I gave my wife an Instant Pot for Christmas. Learning to use it was, shall we say, fodder for a very funny post that I must write at some point.

After a few test runs with water, as suggested in the instructions, we cooked a pork loin and then chicken and both turned out tender and fabulous.

I love making stews in our slow cooker. I started searching for Instant Pot recipes and noticed many soup recipes. One that caught my eye right away was Instant Pot Cauliflower Soup by Easy Family Recipes. It was amazing and very easy to make. It was my first soup in the Instant Pot. Thank you Kimber for sharing that recipe.

I have made a few others since, experimenting with this and that and they both turned out super yummy! So last night I went back to that first recipe and tweaked it a bit.

It too was very very good and easy to make.

Instant Pot Cauliflower and Broccoli Soup

Here is the recipe:

  • 6 cups of cauliflower florets
  • 6 cups of broccoli florets
  • 1/2 onion – chopped
  • 8 garlic cloves – minced
  • 1 TSP sea salt
  • 1 TSP black pepper
  • 1 TBSP lemon juice
  • 2 TBSP virgin olive oil
  • 2 cups of chicken broth
  • 125 g cream cheese (1/2 a block)
  • 2 cups shredded aged cheddar

Sauté the garlic and onions in the olive oil for 5 minutes stirring lots. Turn off, close the lid and let sit for an hour or more. It opens up!

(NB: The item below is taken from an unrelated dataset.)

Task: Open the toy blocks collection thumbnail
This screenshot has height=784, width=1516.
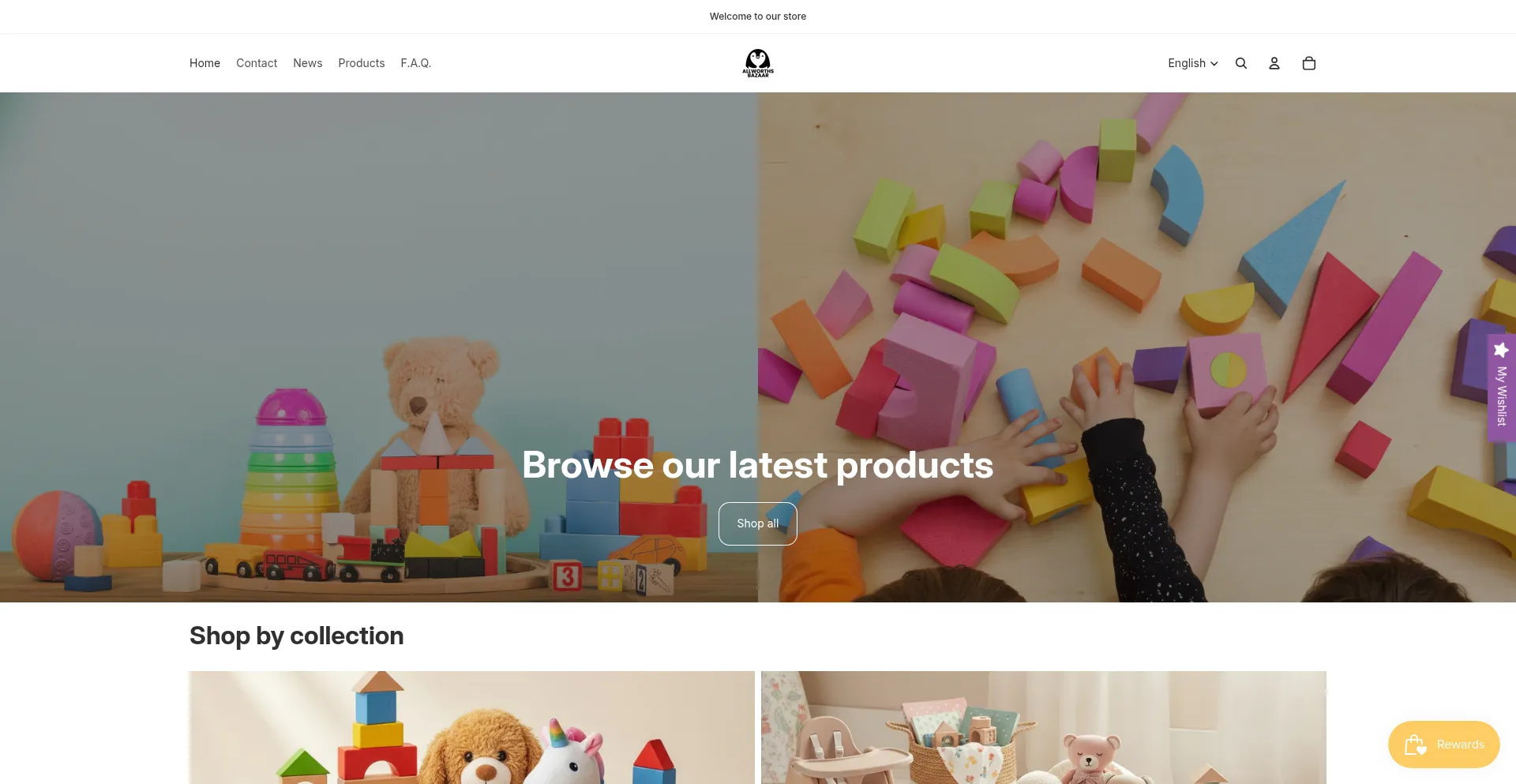Action: tap(472, 727)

When you are ready to cook, add all the other ingredients other than the cream cheese and cheddar cheese and give it a good stir.

Set the instant pot to 6 minutes cook time at high pressure. When done, allow 15 mins of natural release.

Release remaining pressure (carefully!). Open pot. Add cream cheese and cheddar cheese. Use an immersion blender to blend / thicken.

I served with a dollop of sour cream, bacon bits, shredded carrot and a warmed Ciabatta, buttered of course.

Very yummy. Very filling! Hope you enjoy it as much as we did!